- PROVIDED PASSAGE:
** start **

Small correction: isinstance(x, int) should be x.isdigit() in the last
example.

On Fri, Apr 30, 2021 at 2:14 PM David Álvarez Lombardi <
alvarezd...@gmail.com> wrote:

> I appreciate the feedback, but I don't think the proposed ideas address
> any of my points.
>
>    1. *Consistency *(with other comprehensions)
>    2. *Intuitiveness *(as opposed to str.join(iter) which is widely
>    deemed to be confusing and seemingly-backwards)
>    3. *Efficiency *(with respect to line count and function calls...
>    though perhaps the cpython implementation could actually avoid the type
>    switching and improve time complexity)
>    4.  *Readability *(due to *much *clearer typing and lack of
>    highly-nested function calls ( f"[{','.join('0123')}]" ) and
>    higher-order functions ( genjoin('', '', '')('0123') )
>
> I would also like readers/commenters to consider the fact that, though I
> have only provided one use-case, the proposed enhancement would serve as
> the primary syntax for constructing or filtering a string *when dependent
> on any other iterable or condition*. I believe this to be an
> extremely common (almost universal) use-case. Here are just a couple more
> examples.

** end **

- SET TASKS:
• 1. What change does the email's opening line make to the last example?
• 2. Print the part of the email that opens with the words containing "On Fri, Apr" and closes with "1. *Consistency *(with other comprehensions)".
The entries come from a different source than the email.

[Click-target data]
** start **

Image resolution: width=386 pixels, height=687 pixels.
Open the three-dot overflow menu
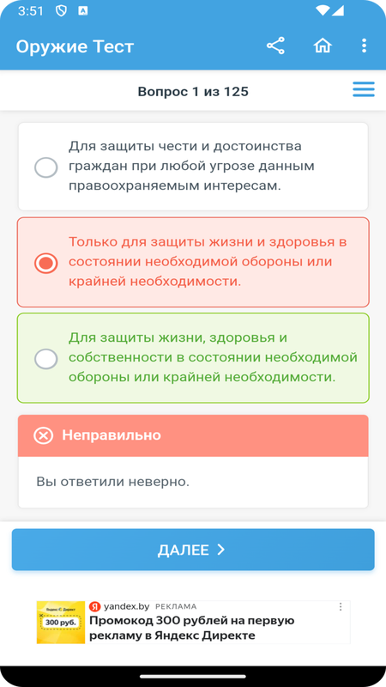[x=364, y=46]
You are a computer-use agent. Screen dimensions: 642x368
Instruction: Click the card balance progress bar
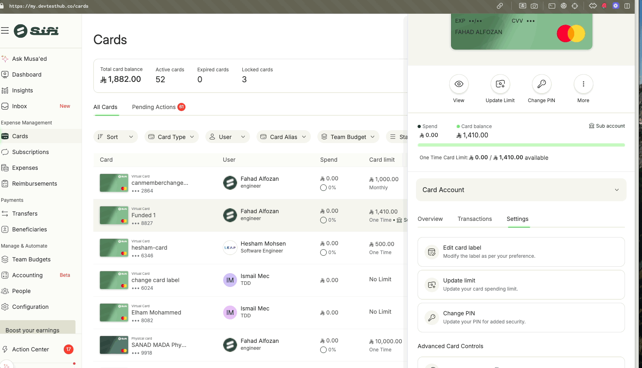coord(521,145)
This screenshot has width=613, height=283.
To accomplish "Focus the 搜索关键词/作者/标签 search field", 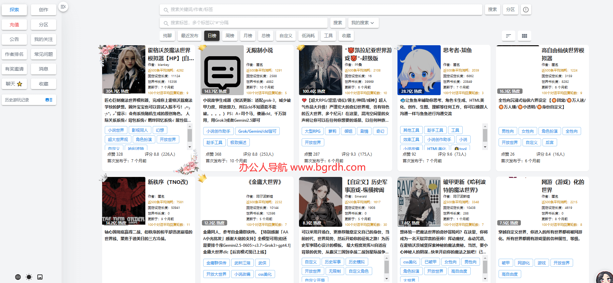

** end **

- CORRECT ANSWERS:
• 1. It says isinstance(x, int) should be x.isdigit().

• 2.
On Fri, Apr 30, 2021 at 2:14 PM David Álvarez Lombardi <
alvarezd...@gmail.com> wrote:

> I appreciate the feedback, but I don't think the proposed ideas address
> any of my points.
>
>    1. *Consistency *(with other comprehensions)